**Text segment:**
##########

The Supreme Court Tactic That Aims to Kill Affirmative Action
A group suing Harvard and the University of North Carolina at Chapel Hill has asked the court to hear the two cases together in a bid to increase its chances of a ruling that would apply across higher education.,
The Supreme Court Tactic That Aims to Kill Affirmative Action
A group suing Harvard and the University of North Carolina at Chapel Hill has asked the court to hear the two cases together in a bid to increase its chances of a ruling that would apply across higher education.
Demonstrators in Boston in 2018 supported a lawsuit accusing Harvard of discrimination against Asian Americans in its admissions decisions. Credit…Kayana Szymczak for The New York Times
The plaintiffs who filed lawsuits accusing Harvard and the University of North Carolina at Chapel Hill of racial discrimination in their admissions policies are asking the Supreme Court to hear both cases together, potentially increasing the chances that the justices will issue a sweeping ruling that strikes down affirmative action across higher education.
A group known as Students for Fair Admissions sued both schools on the same day in 2014. Its targeting of both a private and a public university was part of a long-term legal strategy that seeks to overturn a practice that the Supreme Court has upheld in some fashion for more than four decades, as colleges have worked to admit a more racially diverse student body.
The Harvard case has already been heard by a federal appeals court, while the North Carolina case has only reached the district level — with rulings against the plaintiffs in both. But Students for Fair Admissions argues in a petition filed to the Supreme Court on Thursday that the justices regularly fast track cases where similar issues are already pending before them and should hear the two suits together.
And indeed, that is what happened almost two decades ago in a ruling that affirmed the very precedent that Students for Fair Admissions seeks to overturn. The court decided to hear two affirmative action challenges at the University of Michigan — one at the law school and one at the undergraduate level — at the same time, bypassing the appeals court in the undergraduate case.
In 2003, those cases, known as Grutter and Gratz v. Bollinger, resulted in decisions striking down the college’s system for admitting a more racially diverse student body as too mechanical, but affirming the law school’s consideration of race in admissions, allowing affirmative action to continue.
The Supreme Court has tilted more conservative in recent years with the addition of three justices nominated by former President Donald J. Trump, who are considered potentially receptive to arguments against race-conscious admissions practices, emboldening opponents of affirmative action to seek quick reconsideration of the policy.
But the court has put off a decision on whether to accept the Harvard case until it hears from the Biden administration, whose brief is expected soon. If the justices take the Harvard case, it would make sense for them to consider the North Carolina lawsuit at the same time, some legal experts said — especially as there might be greater public interest in the use of affirmative action at a taxpayer-supported institution.
“It’s possible that the court would feel more comfortable with a case involving a public university,” said Justin Driver, a Yale law professor and expert in constitutional law, adding, “I think this can be seen as trying to force the hand of the Supreme Court to issue a decision invalidating affirmative action sooner rather than later.”

##########

**Data block:**
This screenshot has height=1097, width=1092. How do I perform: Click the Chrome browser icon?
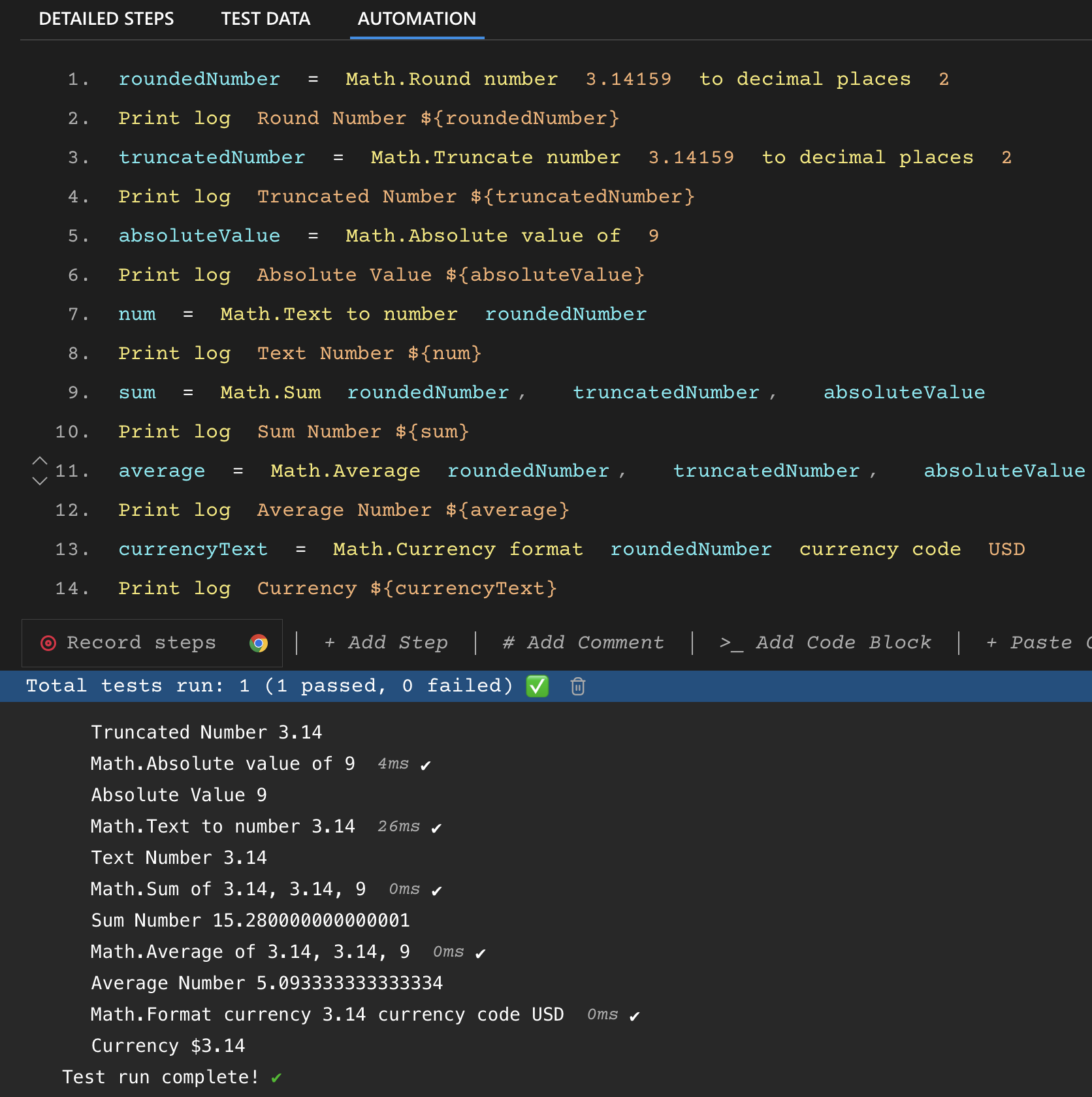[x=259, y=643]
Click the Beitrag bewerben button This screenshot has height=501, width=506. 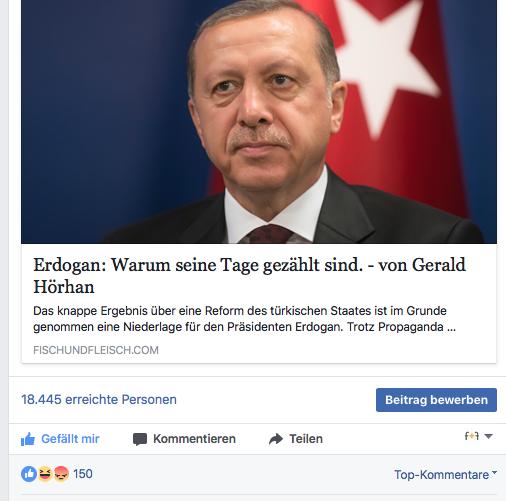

##########

**Required actions:**
A: Summarize the article about the Harvard and North Carolina admissions lawsuits in two sentences.
B: Write the next part of the article about the Harvard and North Carolina admissions lawsuits, picking up after its last sentence.

**Answers per task:**
A: Students for Fair Admissions, which sued Harvard and the University of North Carolina at Chapel Hill in 2014 over racial discrimination in admissions, has asked the Supreme Court to hear both cases together, which could make a sweeping ruling against affirmative action across higher education more likely. The group argues that the justices regularly fast-track cases when similar issues are already pending before them, as the court did with two University of Michigan cases decided in 2003, but the now more conservative court has put off deciding whether to take the Harvard case until it hears from the Biden administration.

B:
Ilya Shapiro, a constitutional law expert at the Cato Institute, threw some cold water on the strategy. He said that at the end of the day, he did not believe it would make any difference whether North Carolina was added to the Harvard case, because the court was unlikely to treat public universities differently from private ones that accept federal funds. But he said that if he were in the plaintiff’s position, he would probably pursue the same maneuver to remind the court that if it did not review Harvard’s policy, there was another case coming behind.
The strategy of filing against both North Carolina and Harvard was orchestrated by Edward Blum, a financial adviser who founded Students for Fair Admissions. He has spearheaded more than two dozen lawsuits challenging affirmative action practices and voting rights laws, including a case against the University of Texas at Austin that led to the Supreme Court’s most recent decision supporting race-conscious college admissions policies in 2016.
The plaintiffs accused Harvard of using a subjective personal metric to discriminate against high-performing Asian Americans and to create an unspoken ceiling for them in admissions. The argument in North Carolina was more conventional, contending that the university discriminated against white and Asian applicants by giving preferences to Black, Hispanic and Native American applicants. The universities denied those accusations and defended their admissions practices.
The two-pronged attack faltered when the North Carolina case fell behind the Harvard case by about two years. A federal judge ruled for Harvard in the fall of 2019, and the appeals court affirmed that ruling in the fall of 2020, while a judge did not rule in the North Carolina case until last month — also in favor of the university.
If the justices choose to hear both cases, the court could rule in a narrow way, either upholding the admissions systems at one or the other university or both, or asking for specific fixes, which would have little relevance to higher education as a whole. Or it could rule more broadly, taking on the bigger topic of race-conscious admissions in a decision that would apply across the land.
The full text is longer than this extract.